>>>>>

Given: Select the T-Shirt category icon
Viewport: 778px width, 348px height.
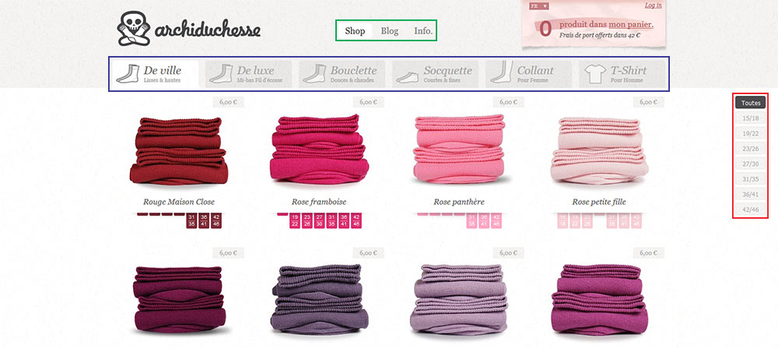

<<<<<
>>>>>

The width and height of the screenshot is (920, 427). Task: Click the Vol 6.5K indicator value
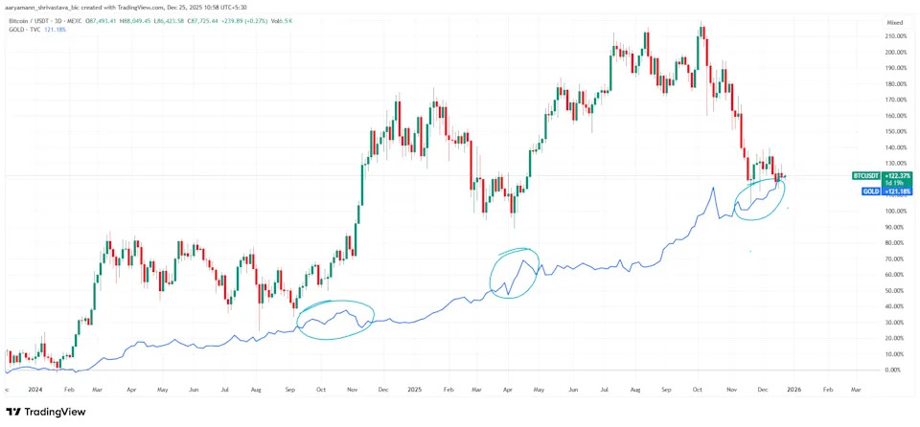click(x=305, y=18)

<<<<<
>>>>>

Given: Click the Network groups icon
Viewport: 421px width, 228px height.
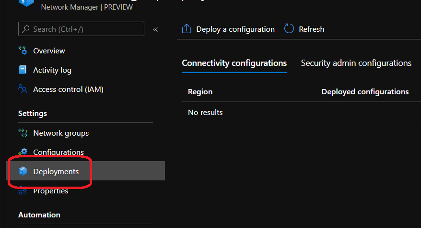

<<<<<

[Requirements] From the records above, pull out each line that contains the string "Given" and copy it in full.

[Solution below]
Given: Select the T-Shirt category icon
Given: Click the Network groups icon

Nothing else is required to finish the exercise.